Flavio Flores da Cunha Bierrenbach: O terrorismo e seus caminhos
O terrorismo é velho e velhaco. Se a história estiver certa, pode-se classificar como terroristas, com critérios atuais, fatos antiquíssimos, massacres de pessoas indiscriminadas que marcaram os prontuários de figuras execrandas, como Nero e Átila; vamos ficar por aqui.
Desde tempos remotos, o terrorismo desencadeia uma avalanche irracional, na lógica da ação e reação, do olho por olho, que leva todos à cegueira. Da Antiguidade clássica à moderna astronomia, "phobos" (medo) e "deimos" (terror) são os satélites de Marte, o deus da guerra.
O conceito de terror --referido por Maquiavel, embora já praticado desde a Roma dos pontífices até as vendetas sicilianas--, entretanto, só entrou para os dicionários como categoria política, conforme autorizada opinião de Norberto Bobbio, depois da Revolução Francesa, no período assim denominado, liderado por Robespierre e Saint-Just.
Depois, com o correr do século das luzes, a ferrugem foi atacando a lâmina da guilhotina.
O adjetivo terrorista, por sua vez, passou a ser corriqueiramente empregado de modo difuso, a partir do século 19, para qualificar autores de atentados de diversos tipos, como o assassinato do arquiduque Ferdinando, em Sarajevo, que precipitou a Primeira Guerra Mundial.
A partir daí adquiriu diversas conotações.
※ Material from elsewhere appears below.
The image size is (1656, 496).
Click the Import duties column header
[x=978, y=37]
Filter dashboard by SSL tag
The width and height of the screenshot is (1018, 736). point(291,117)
O nazifascismo, nos anos 1930, e possivelmente todas as ditaduras desde então não hesitaram em classificar genericamente seus opositores como terroristas. Não faz muito tempo, na Espanha, o regime de Francisco Franco ainda os matava no "garrote vil".
Por outro lado, a experiência mais recente da humanidade permitiu que a ciência política e o senso comum evoluíssem para considerar terrorismo de Estado o regime de violência instituído por um governo para manter o povo submisso.
O mundo atual tem acrescentado novos componentes ao tema. Entretanto não existe definição jurídica para o crime de terrorismo.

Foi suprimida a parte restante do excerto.